Hi Thomas, there's an open jira for this:
https://issues.apache.org/jira/browse/ZOOKEEPER-653
great if you'd like to address it.

I can't find any relationship between the above test and my changes. The
 test
 does not use the ZooKeeper client code at all. So I begin to believe that
 there are some Heisenbugs, Bohrbugs or Mandelbugs[1] in ZooKeeper that just
 happen to show up from time to time without any relationship to the current
 changes.

 I'll try to investigate the cause further, maybe there is some relationship
 I've not yet found. But if my assumption should apply, then these kind of
 bugs
 would be a strong argument in favor of refactoring. These bugs are best
 found
 by cleaning the code, most important implementing strict separation of
 concerns.


I believe the bug is in the test, rather than in the code. Forming a quorum
is non-deterministic, the test assumes that it's allowing enough time for
everyone to join, this may not be the case.
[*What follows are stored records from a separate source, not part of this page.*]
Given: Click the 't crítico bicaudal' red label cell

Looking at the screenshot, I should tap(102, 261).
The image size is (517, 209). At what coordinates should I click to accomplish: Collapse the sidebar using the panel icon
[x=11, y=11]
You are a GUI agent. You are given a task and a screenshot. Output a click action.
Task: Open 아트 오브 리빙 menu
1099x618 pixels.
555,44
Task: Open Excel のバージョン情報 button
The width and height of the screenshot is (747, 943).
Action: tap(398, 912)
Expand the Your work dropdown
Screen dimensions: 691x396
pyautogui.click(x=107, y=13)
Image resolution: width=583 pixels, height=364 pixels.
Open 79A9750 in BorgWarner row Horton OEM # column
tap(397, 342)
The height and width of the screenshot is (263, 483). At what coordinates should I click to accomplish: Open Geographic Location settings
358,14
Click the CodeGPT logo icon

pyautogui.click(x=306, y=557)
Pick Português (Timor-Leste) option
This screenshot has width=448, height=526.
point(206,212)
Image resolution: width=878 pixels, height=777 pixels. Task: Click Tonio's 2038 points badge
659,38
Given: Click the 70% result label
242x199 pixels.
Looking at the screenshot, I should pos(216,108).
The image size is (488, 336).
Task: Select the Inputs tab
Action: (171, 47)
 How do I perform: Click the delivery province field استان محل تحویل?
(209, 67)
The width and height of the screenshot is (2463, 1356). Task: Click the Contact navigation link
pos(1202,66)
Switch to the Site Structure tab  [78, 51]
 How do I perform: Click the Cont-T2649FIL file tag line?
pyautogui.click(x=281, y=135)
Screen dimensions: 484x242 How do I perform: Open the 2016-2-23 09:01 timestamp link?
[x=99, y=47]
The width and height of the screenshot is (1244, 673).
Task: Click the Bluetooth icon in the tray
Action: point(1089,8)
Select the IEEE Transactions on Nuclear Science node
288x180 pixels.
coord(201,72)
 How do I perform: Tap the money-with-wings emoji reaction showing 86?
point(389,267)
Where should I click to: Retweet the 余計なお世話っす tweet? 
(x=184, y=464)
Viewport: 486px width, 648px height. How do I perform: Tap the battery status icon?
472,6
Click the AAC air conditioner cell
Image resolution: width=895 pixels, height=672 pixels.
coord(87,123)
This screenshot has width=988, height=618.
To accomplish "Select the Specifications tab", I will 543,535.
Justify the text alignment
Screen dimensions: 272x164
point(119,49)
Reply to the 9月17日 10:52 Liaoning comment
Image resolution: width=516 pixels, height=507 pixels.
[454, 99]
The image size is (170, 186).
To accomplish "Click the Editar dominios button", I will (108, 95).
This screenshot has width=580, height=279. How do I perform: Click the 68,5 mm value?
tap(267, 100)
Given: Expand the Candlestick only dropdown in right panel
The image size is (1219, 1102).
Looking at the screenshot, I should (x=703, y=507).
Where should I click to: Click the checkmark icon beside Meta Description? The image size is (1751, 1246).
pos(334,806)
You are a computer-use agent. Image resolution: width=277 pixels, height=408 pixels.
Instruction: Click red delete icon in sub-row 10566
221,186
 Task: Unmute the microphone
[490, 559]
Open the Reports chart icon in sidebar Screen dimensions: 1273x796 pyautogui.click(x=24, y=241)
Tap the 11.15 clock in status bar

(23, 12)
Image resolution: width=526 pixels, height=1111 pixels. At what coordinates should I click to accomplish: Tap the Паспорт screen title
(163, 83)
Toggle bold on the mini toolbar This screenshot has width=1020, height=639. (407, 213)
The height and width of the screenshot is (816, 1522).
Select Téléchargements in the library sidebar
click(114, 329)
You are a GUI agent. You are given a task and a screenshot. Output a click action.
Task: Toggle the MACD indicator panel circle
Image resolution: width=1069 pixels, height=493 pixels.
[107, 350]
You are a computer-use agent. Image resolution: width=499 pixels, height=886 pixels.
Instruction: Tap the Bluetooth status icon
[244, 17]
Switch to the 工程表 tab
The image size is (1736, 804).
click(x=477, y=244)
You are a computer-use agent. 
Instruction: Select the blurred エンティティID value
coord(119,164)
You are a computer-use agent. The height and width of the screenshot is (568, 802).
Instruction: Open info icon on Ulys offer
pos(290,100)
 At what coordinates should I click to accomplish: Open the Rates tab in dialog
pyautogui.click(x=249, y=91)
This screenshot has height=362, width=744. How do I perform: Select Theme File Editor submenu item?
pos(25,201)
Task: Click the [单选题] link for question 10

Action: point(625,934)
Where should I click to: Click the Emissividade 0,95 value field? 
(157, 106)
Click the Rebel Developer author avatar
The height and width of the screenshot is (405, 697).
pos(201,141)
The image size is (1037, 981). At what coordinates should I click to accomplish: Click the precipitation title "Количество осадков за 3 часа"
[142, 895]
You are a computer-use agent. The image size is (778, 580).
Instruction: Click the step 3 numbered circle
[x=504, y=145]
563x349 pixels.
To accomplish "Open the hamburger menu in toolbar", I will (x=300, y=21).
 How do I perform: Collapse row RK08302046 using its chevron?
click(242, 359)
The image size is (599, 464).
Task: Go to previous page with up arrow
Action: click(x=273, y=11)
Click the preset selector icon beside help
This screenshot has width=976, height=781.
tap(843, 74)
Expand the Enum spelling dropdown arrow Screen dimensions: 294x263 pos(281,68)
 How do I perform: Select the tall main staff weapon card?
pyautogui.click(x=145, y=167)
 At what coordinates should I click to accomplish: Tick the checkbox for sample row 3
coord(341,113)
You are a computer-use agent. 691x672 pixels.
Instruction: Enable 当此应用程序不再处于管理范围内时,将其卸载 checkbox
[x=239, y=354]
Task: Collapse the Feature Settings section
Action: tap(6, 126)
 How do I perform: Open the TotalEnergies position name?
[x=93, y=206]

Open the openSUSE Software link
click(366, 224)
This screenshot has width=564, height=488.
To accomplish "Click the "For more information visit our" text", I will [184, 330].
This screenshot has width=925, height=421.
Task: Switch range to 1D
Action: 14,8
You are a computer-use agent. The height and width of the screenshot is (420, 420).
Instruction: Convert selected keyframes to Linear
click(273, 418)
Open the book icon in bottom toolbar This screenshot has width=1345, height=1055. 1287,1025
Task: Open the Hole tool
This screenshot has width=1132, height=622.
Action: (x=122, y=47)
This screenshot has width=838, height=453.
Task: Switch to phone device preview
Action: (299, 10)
The opposite may be true as well
however, it might be the case that something is really failing, however my
understanding from Flavio is that it's the former. The unfortunate thing is
that since we don't really know which it is, we sort of ignore these
failures. Really we should fix this issue for reals. Whatever that
means... Flavio perhaps you could give Thomas some insight, if you have
ideas he is motivated to help resolve.

Also notice that we are currently @Ignore ing a handful of tests. These are
also broken tests, tests which we really need to fix and bring back
online. The session moved in particular needs to be fixed (again,
non-deterministic test, probably could benefit from some refactoring,
however I think it's more a design for test issue).

Take a look at the clover output for some insight on areas that need more
testing and refactoring (coverage/complexity):
https://hudson.apache.org/hudson/view/ZooKeeper/job/ZooKeeper-trunk/clover/


 Wouldn't you like to setup Hudson to build ZooKeeper trunk every half an
 hour?


I wouldn't mind, but we'd probably get yelled at by the apache hudson
admins. :-) Hudson is a shared resource and we typically need to play
nice. Also there's been problems with hadoop on hudson for the past few
months, Nigel is working on that, might be a good thing to bring up again
once that's addressed (patch queue primarily).

Patrick